Data excerpts =>
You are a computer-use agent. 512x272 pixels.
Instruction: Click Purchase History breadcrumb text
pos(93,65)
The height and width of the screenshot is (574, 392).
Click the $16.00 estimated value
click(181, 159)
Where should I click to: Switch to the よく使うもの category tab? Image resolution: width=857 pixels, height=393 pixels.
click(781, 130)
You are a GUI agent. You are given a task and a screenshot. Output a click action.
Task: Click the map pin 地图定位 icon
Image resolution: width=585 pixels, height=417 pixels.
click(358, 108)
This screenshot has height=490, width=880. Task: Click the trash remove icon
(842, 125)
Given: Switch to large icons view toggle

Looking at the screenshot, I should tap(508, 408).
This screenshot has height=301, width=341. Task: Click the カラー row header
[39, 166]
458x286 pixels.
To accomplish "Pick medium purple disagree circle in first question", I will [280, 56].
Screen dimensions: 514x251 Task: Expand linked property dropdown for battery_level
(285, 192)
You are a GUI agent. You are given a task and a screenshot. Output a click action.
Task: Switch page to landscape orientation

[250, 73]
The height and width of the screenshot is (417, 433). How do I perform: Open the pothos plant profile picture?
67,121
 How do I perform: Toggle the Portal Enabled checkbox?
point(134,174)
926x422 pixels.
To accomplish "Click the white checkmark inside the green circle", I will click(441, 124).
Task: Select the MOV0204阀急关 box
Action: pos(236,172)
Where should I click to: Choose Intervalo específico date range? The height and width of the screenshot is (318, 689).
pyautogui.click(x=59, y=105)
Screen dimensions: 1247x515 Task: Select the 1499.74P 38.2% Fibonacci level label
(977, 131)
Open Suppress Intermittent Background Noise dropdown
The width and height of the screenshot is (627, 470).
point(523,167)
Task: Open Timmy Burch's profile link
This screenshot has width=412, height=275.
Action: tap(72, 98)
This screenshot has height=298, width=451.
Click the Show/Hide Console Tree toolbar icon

Task directions => All of the records should be repeated precisely as written.

Result =>
You are a computer-use agent. 512x272 pixels.
Instruction: Click Purchase History breadcrumb text
pos(93,65)
The height and width of the screenshot is (574, 392).
Click the $16.00 estimated value
click(181, 159)
Where should I click to: Switch to the よく使うもの category tab? Image resolution: width=857 pixels, height=393 pixels.
click(781, 130)
You are a GUI agent. You are given a task and a screenshot. Output a click action.
Task: Click the map pin 地图定位 icon
Image resolution: width=585 pixels, height=417 pixels.
click(358, 108)
This screenshot has height=490, width=880. Task: Click the trash remove icon
(842, 125)
Given: Switch to large icons view toggle

Looking at the screenshot, I should tap(508, 408).
This screenshot has height=301, width=341. Task: Click the カラー row header
[39, 166]
458x286 pixels.
To accomplish "Pick medium purple disagree circle in first question", I will [280, 56].
Screen dimensions: 514x251 Task: Expand linked property dropdown for battery_level
(285, 192)
You are a GUI agent. You are given a task and a screenshot. Output a click action.
Task: Switch page to landscape orientation

[250, 73]
The height and width of the screenshot is (417, 433). How do I perform: Open the pothos plant profile picture?
67,121
 How do I perform: Toggle the Portal Enabled checkbox?
point(134,174)
926x422 pixels.
To accomplish "Click the white checkmark inside the green circle", I will click(441, 124).
Task: Select the MOV0204阀急关 box
Action: pos(236,172)
Where should I click to: Choose Intervalo específico date range? The height and width of the screenshot is (318, 689).
pyautogui.click(x=59, y=105)
Screen dimensions: 1247x515 Task: Select the 1499.74P 38.2% Fibonacci level label
(977, 131)
Open Suppress Intermittent Background Noise dropdown
The width and height of the screenshot is (627, 470).
point(523,167)
Task: Open Timmy Burch's profile link
This screenshot has width=412, height=275.
Action: tap(72, 98)
This screenshot has height=298, width=451.
Click the Show/Hide Console Tree toolbar icon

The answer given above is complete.